每次遇到包含“小時”鍵的字典時,它都會在結果字典中創建新元素。
res = {}
cur_key = None
for d in list_of_dicts:
if "hour" in d:
cur_key = d["hour"]
res[cur_key] = []
elif cur_key is not None:
res[cur_key].append(d)
這是另一種使用列表理解的方法和一個巧妙的小技巧(從這里借來的)在其中創建一個 while 循環:
list_of_dicts = [
{"type": "X", "hour": 22},
{"type": "A", "measure": "1"},
{"type": "B", "measure": "2"},
{"type": "X", "hour": 23},
{"type": "A", "measure": "3"},
{"type": "X", "hour": 24},
{"type": "A", "measure": "4"},
{"type": "B", "measure": "5"},
{"type": "C", "measure": "6"}
]
def while_generator(lst):
i = 0
while i < len(lst) and lst[i]['type'] != 'X':
yield lst[i]
i += 1
dict_of_dicts = {
d['hour']: [e for e in while_generator(list_of_dicts[i+1:])]
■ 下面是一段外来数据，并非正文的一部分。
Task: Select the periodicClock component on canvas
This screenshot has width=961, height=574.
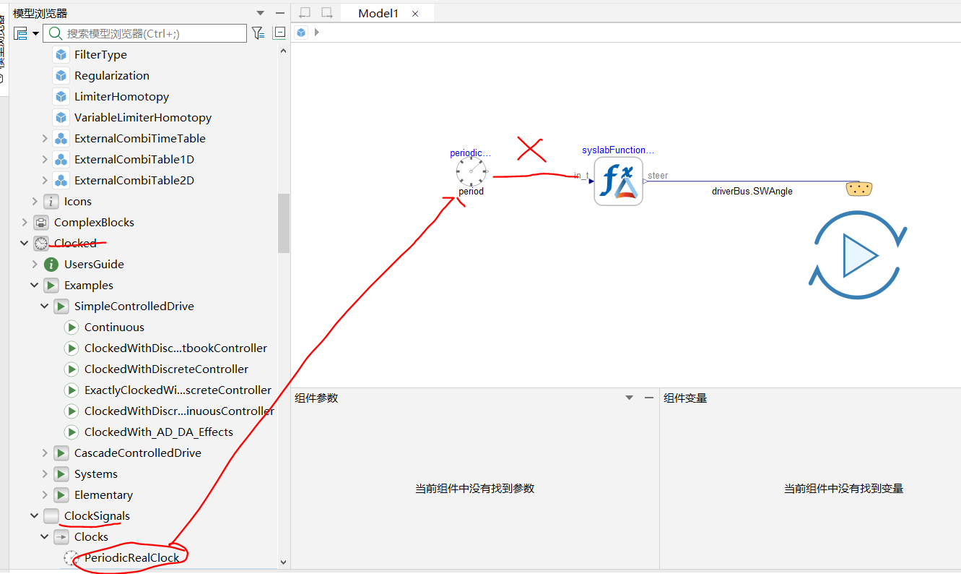Action: click(471, 172)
for i, d in enumerate(list_of_dicts) if d['type'] == 'X'
}
print(dict_of_dicts)
印刷:
{
22: [
{'type': 'A', 'measure': '1'},
{'type': 'B', 'measure': '2'}
],
23: [
{'type': 'A', 'measure': '3'}
],
24: [
{'type': 'A', 'measure': '4'},
{'type': 'B', 'measure': '5'},
{'type': 'C', 'measure': '6'}
]
}
跟蹤當前的“X 型”列表以向其中添加其他詞典。
list_of_dicts = [
{"type": "X", "hour": 22},
{"type": "A", "measure": "1"},
{"type": "B", "measure": "2"},
{"type": "X", "hour": 23},
{"type": "A", "measure": "3"},
{"type": "X", "hour": 24},
{"type": "A", "measure": "4"},
{"type": "B", "measure": "5"},
{"type": "C", "measure": "6"}
]
dict_of_dicts = dict()
for d in list_of_dicts:
if 'hour' in d: dict_of_dicts[d['hour']] = subList = []
else: subList.append(d)
print(dict_of_dicts)
{ 22: [{'type': 'A', 'measure': '1'},
{'type': 'B', 'measure': '2'}],
23: [{'type': 'A', 'measure': '3'}],
24: [{'type': 'A', 'measure': '4'},
{'type': 'B', 'measure': '5'},
{'type': 'C', 'measure': '6'}]}
它可以在這樣的理解中做到這一點,但它有點令人費解:
dict_of_dicts = { d['hour']:sl.append([]) or sl[-1]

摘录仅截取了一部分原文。